Armed with this new information I found that his daughter, Jane, had married the Reverend Roger Shackleton at Aske's Hospital, Shoreditch on the 7th November 1749. At the time Roger and Jane were both thirty years old. Roger may have been of poor health as he made his will in March 1750/51, leaving everything to his wife and any child of his she yet might have, in trust with his father in law, 'William Kipling, gentleman', and cousin-in-law, 'Henry Kipling, gentleman, of the parish of St. George's Bloomsbury'. Several thousand pounds were involved. By 1750 then it seems William Kipling was already retired, 'a gentleman'. He would have been helped on his way to gentility by whatever he inherited from his own father and from his wife's father, clockmaker Thomas Johnson. It maybe these inheritances which helped him set up in his own business in the first place.

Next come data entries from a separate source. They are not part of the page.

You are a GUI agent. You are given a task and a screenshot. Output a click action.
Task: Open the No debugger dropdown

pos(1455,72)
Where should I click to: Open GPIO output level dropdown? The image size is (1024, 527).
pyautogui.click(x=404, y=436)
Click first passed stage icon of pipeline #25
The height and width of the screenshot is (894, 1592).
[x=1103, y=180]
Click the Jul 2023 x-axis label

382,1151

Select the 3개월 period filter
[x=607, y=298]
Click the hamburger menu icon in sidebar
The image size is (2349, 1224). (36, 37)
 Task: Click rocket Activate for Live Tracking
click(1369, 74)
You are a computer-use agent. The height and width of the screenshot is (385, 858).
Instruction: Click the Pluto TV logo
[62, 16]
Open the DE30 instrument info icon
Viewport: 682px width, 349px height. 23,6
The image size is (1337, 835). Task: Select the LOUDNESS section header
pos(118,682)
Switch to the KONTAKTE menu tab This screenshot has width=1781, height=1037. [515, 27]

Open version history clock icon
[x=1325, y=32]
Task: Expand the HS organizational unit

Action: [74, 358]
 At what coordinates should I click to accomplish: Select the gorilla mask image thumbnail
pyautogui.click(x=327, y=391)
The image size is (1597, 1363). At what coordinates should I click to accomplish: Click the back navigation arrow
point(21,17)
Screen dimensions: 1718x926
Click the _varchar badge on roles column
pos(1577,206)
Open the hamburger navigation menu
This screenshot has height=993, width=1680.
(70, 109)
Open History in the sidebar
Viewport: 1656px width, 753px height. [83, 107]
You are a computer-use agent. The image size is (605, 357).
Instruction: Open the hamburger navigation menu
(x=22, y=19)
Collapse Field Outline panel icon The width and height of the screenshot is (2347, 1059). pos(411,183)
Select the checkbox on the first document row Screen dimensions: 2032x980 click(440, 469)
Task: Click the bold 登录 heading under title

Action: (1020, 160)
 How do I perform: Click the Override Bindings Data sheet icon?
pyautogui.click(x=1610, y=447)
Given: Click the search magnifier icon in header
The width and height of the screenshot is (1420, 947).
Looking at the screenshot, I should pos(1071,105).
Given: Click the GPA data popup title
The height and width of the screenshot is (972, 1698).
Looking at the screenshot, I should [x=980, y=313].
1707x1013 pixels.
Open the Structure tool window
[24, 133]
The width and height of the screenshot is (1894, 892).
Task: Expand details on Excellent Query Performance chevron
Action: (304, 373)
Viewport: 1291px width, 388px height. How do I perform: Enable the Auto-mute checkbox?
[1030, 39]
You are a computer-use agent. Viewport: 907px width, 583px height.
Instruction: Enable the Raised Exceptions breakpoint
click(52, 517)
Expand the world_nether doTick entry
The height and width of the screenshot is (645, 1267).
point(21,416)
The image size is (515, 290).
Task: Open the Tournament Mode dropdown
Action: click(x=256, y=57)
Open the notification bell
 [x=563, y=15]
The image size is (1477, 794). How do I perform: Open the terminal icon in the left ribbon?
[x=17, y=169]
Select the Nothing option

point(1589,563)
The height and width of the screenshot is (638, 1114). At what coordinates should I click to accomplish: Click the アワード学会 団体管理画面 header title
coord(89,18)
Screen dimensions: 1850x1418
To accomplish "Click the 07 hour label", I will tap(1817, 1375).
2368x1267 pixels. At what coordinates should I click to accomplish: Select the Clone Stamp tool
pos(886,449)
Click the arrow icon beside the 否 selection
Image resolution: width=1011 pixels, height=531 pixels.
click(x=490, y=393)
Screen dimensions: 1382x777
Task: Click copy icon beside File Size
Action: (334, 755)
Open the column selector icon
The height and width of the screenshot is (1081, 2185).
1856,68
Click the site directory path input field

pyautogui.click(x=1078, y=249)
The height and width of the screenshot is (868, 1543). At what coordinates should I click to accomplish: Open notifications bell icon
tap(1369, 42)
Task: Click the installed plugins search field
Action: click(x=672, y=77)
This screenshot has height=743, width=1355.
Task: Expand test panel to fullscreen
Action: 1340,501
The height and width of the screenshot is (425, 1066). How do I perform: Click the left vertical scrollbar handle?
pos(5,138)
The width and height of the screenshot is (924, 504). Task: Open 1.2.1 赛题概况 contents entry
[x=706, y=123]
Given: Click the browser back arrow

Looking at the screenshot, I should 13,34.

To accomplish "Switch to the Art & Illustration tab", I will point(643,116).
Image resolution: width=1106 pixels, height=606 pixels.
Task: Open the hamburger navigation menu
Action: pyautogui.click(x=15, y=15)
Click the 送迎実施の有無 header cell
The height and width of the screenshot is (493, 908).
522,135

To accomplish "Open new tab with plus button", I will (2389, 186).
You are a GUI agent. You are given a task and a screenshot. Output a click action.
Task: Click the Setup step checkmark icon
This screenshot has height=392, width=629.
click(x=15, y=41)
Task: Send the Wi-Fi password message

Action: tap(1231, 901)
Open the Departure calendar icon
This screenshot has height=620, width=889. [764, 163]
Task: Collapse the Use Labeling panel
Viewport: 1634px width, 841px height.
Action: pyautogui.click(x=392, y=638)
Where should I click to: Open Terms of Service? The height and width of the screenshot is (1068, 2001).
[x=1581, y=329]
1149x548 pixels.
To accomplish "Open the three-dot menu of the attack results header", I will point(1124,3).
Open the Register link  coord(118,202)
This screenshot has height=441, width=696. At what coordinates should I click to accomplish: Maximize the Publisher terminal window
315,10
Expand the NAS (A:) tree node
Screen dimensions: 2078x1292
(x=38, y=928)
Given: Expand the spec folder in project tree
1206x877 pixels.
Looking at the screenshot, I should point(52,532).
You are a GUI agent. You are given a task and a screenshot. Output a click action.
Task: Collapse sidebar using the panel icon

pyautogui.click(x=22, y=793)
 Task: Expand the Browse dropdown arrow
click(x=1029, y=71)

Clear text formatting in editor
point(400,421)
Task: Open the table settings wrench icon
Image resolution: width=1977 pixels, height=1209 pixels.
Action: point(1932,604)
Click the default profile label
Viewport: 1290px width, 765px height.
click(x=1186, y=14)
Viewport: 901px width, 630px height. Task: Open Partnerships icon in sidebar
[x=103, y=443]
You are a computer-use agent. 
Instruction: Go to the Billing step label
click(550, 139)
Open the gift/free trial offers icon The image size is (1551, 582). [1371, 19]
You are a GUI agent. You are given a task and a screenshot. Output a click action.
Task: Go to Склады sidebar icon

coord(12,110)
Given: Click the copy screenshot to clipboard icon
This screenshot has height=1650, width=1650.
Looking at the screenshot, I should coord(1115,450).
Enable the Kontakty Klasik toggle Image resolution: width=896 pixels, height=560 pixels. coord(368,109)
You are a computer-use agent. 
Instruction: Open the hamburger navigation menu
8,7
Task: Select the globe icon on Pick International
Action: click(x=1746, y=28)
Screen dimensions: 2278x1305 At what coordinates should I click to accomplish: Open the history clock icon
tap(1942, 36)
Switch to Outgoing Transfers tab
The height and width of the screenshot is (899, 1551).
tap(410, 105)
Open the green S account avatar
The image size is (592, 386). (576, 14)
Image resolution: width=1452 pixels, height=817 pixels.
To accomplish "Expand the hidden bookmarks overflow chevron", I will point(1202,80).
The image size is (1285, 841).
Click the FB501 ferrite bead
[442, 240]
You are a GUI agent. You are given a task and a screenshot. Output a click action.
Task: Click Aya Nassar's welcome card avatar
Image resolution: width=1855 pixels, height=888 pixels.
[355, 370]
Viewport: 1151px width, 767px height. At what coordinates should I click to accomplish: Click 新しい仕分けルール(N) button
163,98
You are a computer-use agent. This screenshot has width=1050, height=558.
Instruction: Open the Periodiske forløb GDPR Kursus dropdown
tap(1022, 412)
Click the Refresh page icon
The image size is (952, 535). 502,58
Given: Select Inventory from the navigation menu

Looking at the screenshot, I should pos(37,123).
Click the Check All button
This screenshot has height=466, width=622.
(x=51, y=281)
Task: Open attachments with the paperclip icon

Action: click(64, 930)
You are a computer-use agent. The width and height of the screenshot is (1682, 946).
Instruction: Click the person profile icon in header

Roger Shackleton died on the 30th August 1757, his will was proved on the 2nd of November. This had proved a very sad household for Jane. Amazingly William Kipling had signed his will on the very day Roger died! Did he have it written up ready and waiting and perhaps Roger's imminent death brought forward his signing of it? Oddly Roger was a named beneficiary, yet he died the day William signed his will, so could never have inherited. This is a situation I have not come across before. Could it have been chance, or a deliberate ploy on the old man's part, to name Roger as a potential beneficiary knowing he could never get his hands on it? Within three months William Kipling himself had died, his will proved only twelve days after that of Roger. Widow Jane was left a very wealthy heiress, well provided for with the Shackleton inheritances and those from her father.

In the study of old clocks the genealogy is really only needed in so far as it gives defined dates within which we can tell the age of clocks or watches. For example we have in the past sometimes assumed that William Kipling's clocks dated, by their advanced styling, from the 1760s or even later. But now a known date of retirement of 1750 puts a different light on things. But often too the genealogy is engrossing in its own right. It not only puts a bit more flesh on the bones but it helps us to realise that families then had the same sort of complex relationships, tragedies and triumphs as we all have today, even if some of them are unfathomable. We know a bit more now about William Kipling but we will never understand the relationship between William Kipling and his son-in-law, and why he made his will the day Roger died. My feeling is that William always had his eye on the money. Still we can admire William's life journey from apprentice boy to self-styled gentleman in one generation - not bad going William!